Every entry should be copied exactly, with nothing added or dropped.
╭──
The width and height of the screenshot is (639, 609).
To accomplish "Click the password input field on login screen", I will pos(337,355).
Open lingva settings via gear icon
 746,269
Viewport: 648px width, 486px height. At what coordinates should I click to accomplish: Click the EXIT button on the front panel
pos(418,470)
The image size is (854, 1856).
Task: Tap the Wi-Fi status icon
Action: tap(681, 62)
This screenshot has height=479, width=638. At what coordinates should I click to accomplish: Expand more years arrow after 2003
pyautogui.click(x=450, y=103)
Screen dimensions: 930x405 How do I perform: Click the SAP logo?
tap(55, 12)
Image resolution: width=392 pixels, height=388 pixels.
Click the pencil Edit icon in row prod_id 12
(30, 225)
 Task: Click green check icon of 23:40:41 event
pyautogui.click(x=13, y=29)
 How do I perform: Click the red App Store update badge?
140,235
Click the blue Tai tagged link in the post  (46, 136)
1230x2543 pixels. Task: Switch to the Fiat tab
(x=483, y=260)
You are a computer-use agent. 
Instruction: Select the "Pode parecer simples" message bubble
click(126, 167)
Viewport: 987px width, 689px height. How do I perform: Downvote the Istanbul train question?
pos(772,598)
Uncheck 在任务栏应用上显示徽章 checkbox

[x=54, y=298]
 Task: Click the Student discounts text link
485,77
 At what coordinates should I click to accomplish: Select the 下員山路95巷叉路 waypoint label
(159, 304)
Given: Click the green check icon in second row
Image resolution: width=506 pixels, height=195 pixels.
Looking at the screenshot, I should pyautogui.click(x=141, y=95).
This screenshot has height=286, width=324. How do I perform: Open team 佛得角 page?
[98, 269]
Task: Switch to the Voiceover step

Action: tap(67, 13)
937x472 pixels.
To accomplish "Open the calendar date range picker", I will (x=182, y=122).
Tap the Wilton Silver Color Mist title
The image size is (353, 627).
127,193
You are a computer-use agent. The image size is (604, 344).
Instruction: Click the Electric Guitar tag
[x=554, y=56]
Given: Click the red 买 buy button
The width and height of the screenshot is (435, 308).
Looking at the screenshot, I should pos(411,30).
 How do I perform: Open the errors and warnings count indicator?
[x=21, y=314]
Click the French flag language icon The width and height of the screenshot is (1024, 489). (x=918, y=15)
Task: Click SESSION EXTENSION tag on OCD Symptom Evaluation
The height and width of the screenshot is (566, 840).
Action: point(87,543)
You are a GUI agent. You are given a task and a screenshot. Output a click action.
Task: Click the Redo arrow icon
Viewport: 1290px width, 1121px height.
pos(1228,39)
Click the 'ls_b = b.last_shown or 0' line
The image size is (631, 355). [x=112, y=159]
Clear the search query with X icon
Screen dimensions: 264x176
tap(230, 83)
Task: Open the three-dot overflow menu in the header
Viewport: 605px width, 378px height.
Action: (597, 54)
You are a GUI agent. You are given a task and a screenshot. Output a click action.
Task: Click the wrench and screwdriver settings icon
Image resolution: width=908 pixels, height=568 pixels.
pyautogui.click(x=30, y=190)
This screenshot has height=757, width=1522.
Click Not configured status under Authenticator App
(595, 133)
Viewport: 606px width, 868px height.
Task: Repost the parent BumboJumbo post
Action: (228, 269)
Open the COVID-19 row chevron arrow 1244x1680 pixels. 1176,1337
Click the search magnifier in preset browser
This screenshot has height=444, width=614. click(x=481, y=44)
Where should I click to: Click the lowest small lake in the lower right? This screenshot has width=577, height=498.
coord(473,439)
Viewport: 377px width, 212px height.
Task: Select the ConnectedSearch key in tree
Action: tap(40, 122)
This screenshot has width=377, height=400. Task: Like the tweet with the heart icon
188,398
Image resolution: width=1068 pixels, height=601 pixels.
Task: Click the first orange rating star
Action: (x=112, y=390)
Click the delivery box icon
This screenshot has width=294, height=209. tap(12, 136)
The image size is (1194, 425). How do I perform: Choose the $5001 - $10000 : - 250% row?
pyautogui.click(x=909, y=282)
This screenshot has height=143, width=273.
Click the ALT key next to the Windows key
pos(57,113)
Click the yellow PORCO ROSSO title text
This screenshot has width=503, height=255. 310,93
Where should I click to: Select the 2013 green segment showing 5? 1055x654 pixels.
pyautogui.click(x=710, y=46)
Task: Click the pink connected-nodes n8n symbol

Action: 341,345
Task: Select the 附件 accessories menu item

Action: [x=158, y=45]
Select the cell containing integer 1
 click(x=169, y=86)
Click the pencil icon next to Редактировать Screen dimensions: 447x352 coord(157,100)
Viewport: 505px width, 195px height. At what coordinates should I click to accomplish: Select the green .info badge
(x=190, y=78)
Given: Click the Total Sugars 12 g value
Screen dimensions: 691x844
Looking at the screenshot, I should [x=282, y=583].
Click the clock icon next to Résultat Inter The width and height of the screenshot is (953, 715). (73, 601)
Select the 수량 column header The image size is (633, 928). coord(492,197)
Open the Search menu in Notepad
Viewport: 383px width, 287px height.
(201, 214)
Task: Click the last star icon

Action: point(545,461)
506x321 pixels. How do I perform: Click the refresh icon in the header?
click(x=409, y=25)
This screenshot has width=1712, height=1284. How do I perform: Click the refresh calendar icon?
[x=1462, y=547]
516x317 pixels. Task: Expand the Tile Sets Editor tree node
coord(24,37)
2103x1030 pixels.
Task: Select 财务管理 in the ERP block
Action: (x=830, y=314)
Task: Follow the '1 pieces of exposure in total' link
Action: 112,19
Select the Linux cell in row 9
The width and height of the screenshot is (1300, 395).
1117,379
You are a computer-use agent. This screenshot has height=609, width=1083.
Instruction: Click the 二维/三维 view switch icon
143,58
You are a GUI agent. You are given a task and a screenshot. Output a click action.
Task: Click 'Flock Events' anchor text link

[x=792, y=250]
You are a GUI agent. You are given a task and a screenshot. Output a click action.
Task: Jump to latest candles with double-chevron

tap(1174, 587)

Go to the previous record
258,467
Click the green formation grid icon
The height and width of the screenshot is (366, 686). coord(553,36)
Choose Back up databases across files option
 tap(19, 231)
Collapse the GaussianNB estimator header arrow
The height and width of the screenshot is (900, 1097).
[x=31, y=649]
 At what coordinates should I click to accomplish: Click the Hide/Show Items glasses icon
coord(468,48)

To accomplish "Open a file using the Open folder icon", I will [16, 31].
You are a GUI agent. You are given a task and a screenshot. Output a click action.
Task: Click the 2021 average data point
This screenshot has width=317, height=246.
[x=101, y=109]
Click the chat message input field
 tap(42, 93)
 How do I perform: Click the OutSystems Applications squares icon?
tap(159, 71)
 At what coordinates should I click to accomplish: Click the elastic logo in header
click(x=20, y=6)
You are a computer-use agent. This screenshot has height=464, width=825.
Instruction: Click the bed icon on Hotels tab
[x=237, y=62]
╰──
> **FINISHED TASK**
The width and height of the screenshot is (639, 609).
To accomplish "Click the password input field on login screen", I will pos(337,355).
Open lingva settings via gear icon
 746,269
Viewport: 648px width, 486px height. At what coordinates should I click to accomplish: Click the EXIT button on the front panel
pos(418,470)
The image size is (854, 1856).
Task: Tap the Wi-Fi status icon
Action: tap(681, 62)
This screenshot has height=479, width=638. At what coordinates should I click to accomplish: Expand more years arrow after 2003
pyautogui.click(x=450, y=103)
Screen dimensions: 930x405 How do I perform: Click the SAP logo?
tap(55, 12)
Image resolution: width=392 pixels, height=388 pixels.
Click the pencil Edit icon in row prod_id 12
(30, 225)
 Task: Click green check icon of 23:40:41 event
pyautogui.click(x=13, y=29)
 How do I perform: Click the red App Store update badge?
140,235
Click the blue Tai tagged link in the post  (46, 136)
1230x2543 pixels. Task: Switch to the Fiat tab
(x=483, y=260)
You are a computer-use agent. 
Instruction: Select the "Pode parecer simples" message bubble
click(126, 167)
Viewport: 987px width, 689px height. How do I perform: Downvote the Istanbul train question?
pos(772,598)
Uncheck 在任务栏应用上显示徽章 checkbox

[x=54, y=298]
 Task: Click the Student discounts text link
485,77
 At what coordinates should I click to accomplish: Select the 下員山路95巷叉路 waypoint label
(159, 304)
Given: Click the green check icon in second row
Image resolution: width=506 pixels, height=195 pixels.
Looking at the screenshot, I should pyautogui.click(x=141, y=95).
This screenshot has height=286, width=324. How do I perform: Open team 佛得角 page?
[98, 269]
Task: Switch to the Voiceover step

Action: tap(67, 13)
937x472 pixels.
To accomplish "Open the calendar date range picker", I will (x=182, y=122).
Tap the Wilton Silver Color Mist title
The image size is (353, 627).
127,193
You are a computer-use agent. The image size is (604, 344).
Instruction: Click the Electric Guitar tag
[x=554, y=56]
Given: Click the red 买 buy button
The width and height of the screenshot is (435, 308).
Looking at the screenshot, I should pos(411,30).
 How do I perform: Open the errors and warnings count indicator?
[x=21, y=314]
Click the French flag language icon The width and height of the screenshot is (1024, 489). (x=918, y=15)
Task: Click SESSION EXTENSION tag on OCD Symptom Evaluation
The height and width of the screenshot is (566, 840).
Action: point(87,543)
You are a GUI agent. You are given a task and a screenshot. Output a click action.
Task: Click the Redo arrow icon
Viewport: 1290px width, 1121px height.
pos(1228,39)
Click the 'ls_b = b.last_shown or 0' line
The image size is (631, 355). [x=112, y=159]
Clear the search query with X icon
Screen dimensions: 264x176
tap(230, 83)
Task: Open the three-dot overflow menu in the header
Viewport: 605px width, 378px height.
Action: (597, 54)
You are a GUI agent. You are given a task and a screenshot. Output a click action.
Task: Click the wrench and screwdriver settings icon
Image resolution: width=908 pixels, height=568 pixels.
pyautogui.click(x=30, y=190)
This screenshot has height=757, width=1522.
Click Not configured status under Authenticator App
(595, 133)
Viewport: 606px width, 868px height.
Task: Repost the parent BumboJumbo post
Action: (228, 269)
Open the COVID-19 row chevron arrow 1244x1680 pixels. 1176,1337
Click the search magnifier in preset browser
This screenshot has height=444, width=614. click(x=481, y=44)
Where should I click to: Click the lowest small lake in the lower right? This screenshot has width=577, height=498.
coord(473,439)
Viewport: 377px width, 212px height.
Task: Select the ConnectedSearch key in tree
Action: tap(40, 122)
This screenshot has width=377, height=400. Task: Like the tweet with the heart icon
188,398
Image resolution: width=1068 pixels, height=601 pixels.
Task: Click the first orange rating star
Action: (x=112, y=390)
Click the delivery box icon
This screenshot has width=294, height=209. tap(12, 136)
The image size is (1194, 425). How do I perform: Choose the $5001 - $10000 : - 250% row?
pyautogui.click(x=909, y=282)
This screenshot has height=143, width=273.
Click the ALT key next to the Windows key
pos(57,113)
Click the yellow PORCO ROSSO title text
This screenshot has width=503, height=255. 310,93
Where should I click to: Select the 2013 green segment showing 5? 1055x654 pixels.
pyautogui.click(x=710, y=46)
Task: Click the pink connected-nodes n8n symbol

Action: 341,345
Task: Select the 附件 accessories menu item

Action: [x=158, y=45]
Select the cell containing integer 1
 click(x=169, y=86)
Click the pencil icon next to Редактировать Screen dimensions: 447x352 coord(157,100)
Viewport: 505px width, 195px height. At what coordinates should I click to accomplish: Select the green .info badge
(x=190, y=78)
Given: Click the Total Sugars 12 g value
Screen dimensions: 691x844
Looking at the screenshot, I should [x=282, y=583].
Click the clock icon next to Résultat Inter The width and height of the screenshot is (953, 715). (73, 601)
Select the 수량 column header The image size is (633, 928). coord(492,197)
Open the Search menu in Notepad
Viewport: 383px width, 287px height.
(201, 214)
Task: Click the last star icon

Action: point(545,461)
506x321 pixels. How do I perform: Click the refresh icon in the header?
click(x=409, y=25)
This screenshot has width=1712, height=1284. How do I perform: Click the refresh calendar icon?
[x=1462, y=547]
516x317 pixels. Task: Expand the Tile Sets Editor tree node
coord(24,37)
2103x1030 pixels.
Task: Select 财务管理 in the ERP block
Action: (x=830, y=314)
Task: Follow the '1 pieces of exposure in total' link
Action: 112,19
Select the Linux cell in row 9
The width and height of the screenshot is (1300, 395).
1117,379
You are a computer-use agent. This screenshot has height=609, width=1083.
Instruction: Click the 二维/三维 view switch icon
143,58
You are a GUI agent. You are given a task and a screenshot. Output a click action.
Task: Click 'Flock Events' anchor text link

[x=792, y=250]
You are a GUI agent. You are given a task and a screenshot. Output a click action.
Task: Jump to latest candles with double-chevron

tap(1174, 587)

Go to the previous record
258,467
Click the green formation grid icon
The height and width of the screenshot is (366, 686). coord(553,36)
Choose Back up databases across files option
 tap(19, 231)
Collapse the GaussianNB estimator header arrow
The height and width of the screenshot is (900, 1097).
[x=31, y=649]
 At what coordinates should I click to accomplish: Click the Hide/Show Items glasses icon
coord(468,48)

To accomplish "Open a file using the Open folder icon", I will [16, 31].
You are a GUI agent. You are given a task and a screenshot. Output a click action.
Task: Click the 2021 average data point
This screenshot has width=317, height=246.
[x=101, y=109]
Click the chat message input field
 tap(42, 93)
 How do I perform: Click the OutSystems Applications squares icon?
tap(159, 71)
 At what coordinates should I click to accomplish: Click the elastic logo in header
click(x=20, y=6)
You are a computer-use agent. This screenshot has height=464, width=825.
Instruction: Click the bed icon on Hotels tab
[x=237, y=62]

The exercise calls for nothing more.